**SELECTED PASSAGE**
In a documentary titled “Nero’s guests”, ex - Rural Affairs Editor of The Hindu, P. Sainath shows a very grim picture of the financial support provided by the government to these farmers. For example, we are shown that when the Sensex took a dip a few years ago, it took lesser than two hours for the Prime Minister to go to Dalal street and console the weeping tycoons. Paradoxically, it took him ten years to visit the family of a farmer who had committed suicide.[viii]
So, is the Centre then responsible for the deaths of all these farmers? No, is the answer they claim. The Centre during an affidavit filed in the Supreme Court in April 2017 agreed that the death of farmers was an “unfortunate issue” but they could only be held responsible for the formulation of the plans and not the implementation. The implementation, according to the Centre, is up to the State.[ix]
Whoever the implementation is up to, one thing both the State and Centre can probably agree upon is that farmer suicides in India is an inevitable issue. The immense loss of life, both old and young and the consequent impact, both socially and economically must be devastating for the suicide afflicted families.
There is the fact that the Centre has raised the budget for agriculture from 9 to 10 crores but given the candid admission by them as stated above, one can only wonder if this raise in budget has any real value or is it a mere political eyewash.
[i] "Family Debts Main Cause of Indian Farm Suicides." The Economic Times. Economic Times, 28 June 2017. Web. 19 July 2017.

**QUESTIONS**
[A] Quote the passage on farmer suicides in India word for word, starting with "There is the" and going on through "19 July 2017.".
[B] Continue the passage on farmer suicides in India from the point where it stops.

Data extracted from a collection:
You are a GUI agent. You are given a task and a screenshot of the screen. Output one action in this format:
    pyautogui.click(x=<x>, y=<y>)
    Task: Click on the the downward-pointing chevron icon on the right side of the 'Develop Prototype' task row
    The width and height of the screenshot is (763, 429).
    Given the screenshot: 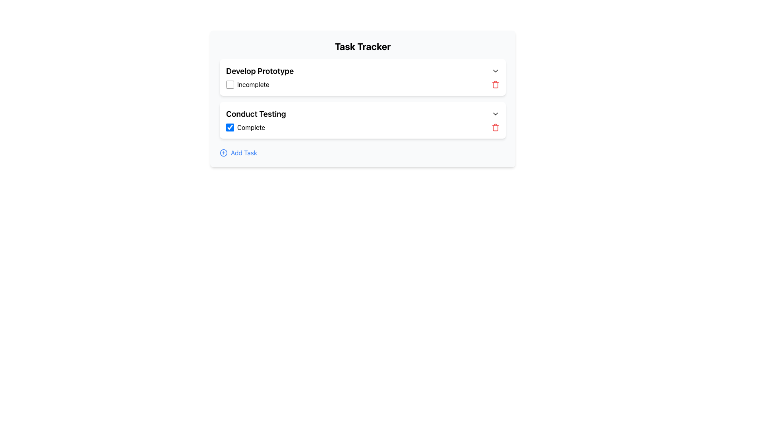 What is the action you would take?
    pyautogui.click(x=495, y=70)
    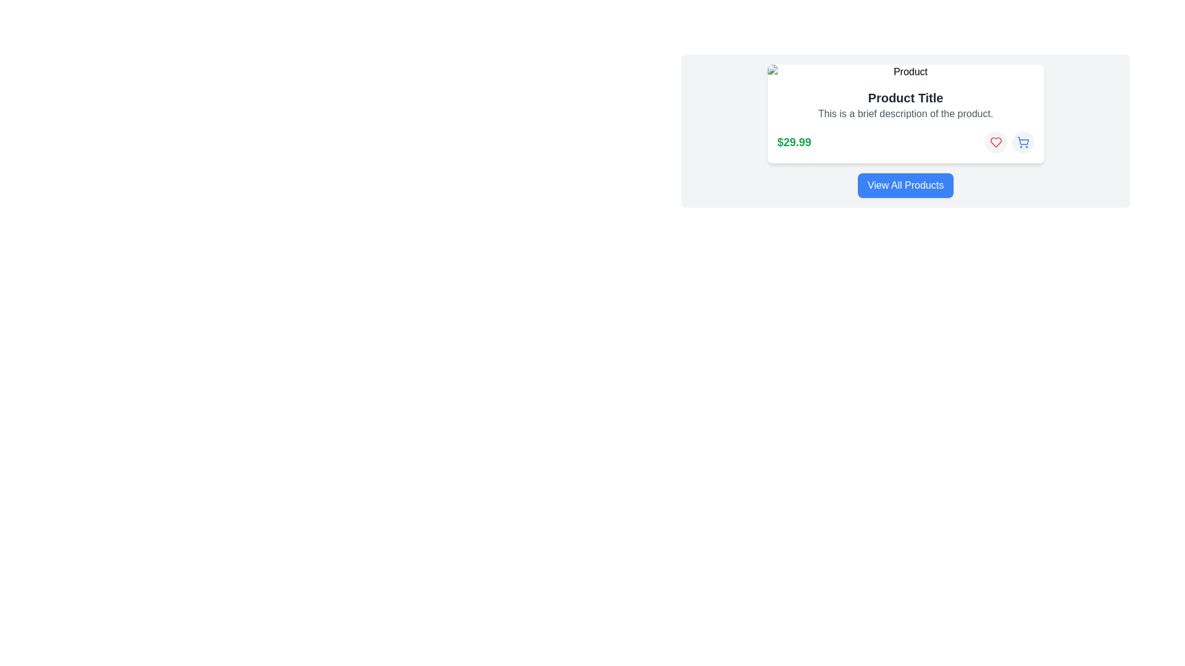 Image resolution: width=1185 pixels, height=666 pixels. I want to click on the text label displaying 'This is a brief description of the product.' which is centrally located within its card layout, positioned below the title and above the price, so click(905, 114).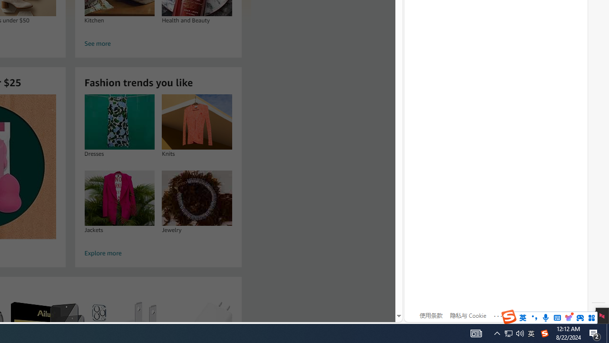  Describe the element at coordinates (119, 121) in the screenshot. I see `'Dresses'` at that location.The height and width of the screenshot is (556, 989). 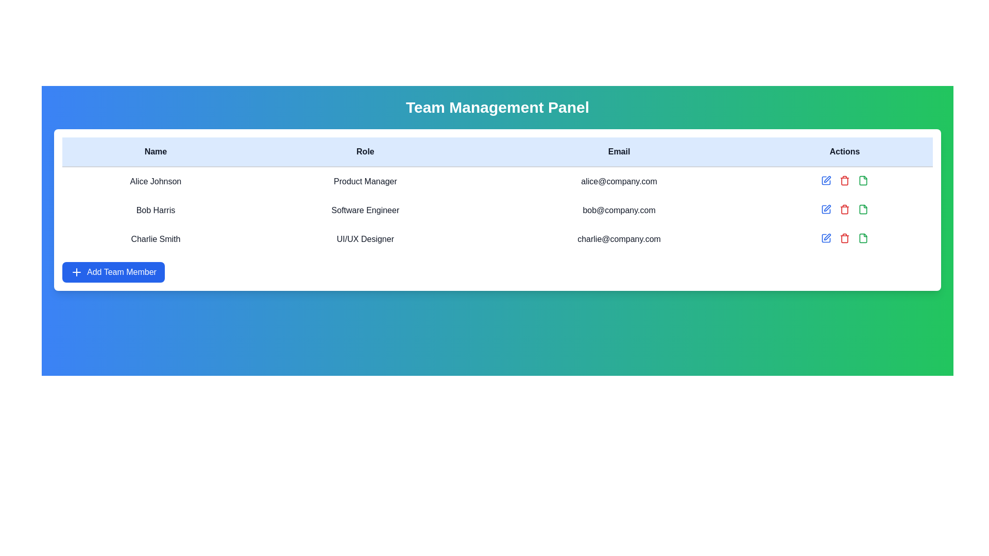 I want to click on the editing button for the row corresponding to Charlie Smith to initiate the editing action, so click(x=827, y=237).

**RESULTS**
[A]
There is the fact that the Centre has raised the budget for agriculture from 9 to 10 crores but given the candid admission by them as stated above, one can only wonder if this raise in budget has any real value or is it a mere political eyewash.
[i] "Family Debts Main Cause of Indian Farm Suicides." The Economic Times. Economic Times, 28 June 2017. Web. 19 July 2017.

[B]
[ii] Mahapatra, Dhananjay. "Over 12,000 Farmer Suicides per Year, Centre Tells Supreme Court - Times of India." The Times of India. India, 02 May 2017. Web. 19 July 2017.
[iii] Venkat, Vidya. "Will Budget Help Double Farmers' Income?" The Hindu. The Hindu, 06 Feb. 2017. Web. 19 July 2017.
[iv]"Family Debts Main Cause of Indian Farm Suicides." The Economic Times. Economic Times, 28 June 2017. Web. 19 July 2017.
[v] Vaidyanathan, A. “Farmers' Suicides and the Agrarian Crisis.” Economic and Political Weekly, vol. 41, no. 38, 2006, pp. 4009–4013. JSTOR, www.jstor.org/stable/4418717.
[vi] E. A. S. Sarma. “Is Rural Economy Breaking Down? Farmers' Suicides in Andhra Pradesh.” Economic and Political Weekly, vol. 39, no. 28, 2004, pp. 3087–3089. JSTOR, www.jstor.org/stable/4415247.
[vii] Singh, Santosh Kr. “Sociological Bulletin.” Sociological Bulletin, vol. 61, no. 1, 2012, pp. 183–186. JSTOR, www.jstor.org/stable/23620959.
[viii] Nero’s Guests. Dir. Deepa Bhatia. Cinephil, 2009. Documentary
[ix] Rajagopal, Krishnadas. "Farm Suicides Get Attention of Supreme Court." The Hindu. The Hindu, 30 Apr. 2017. Web. 19 July 2017.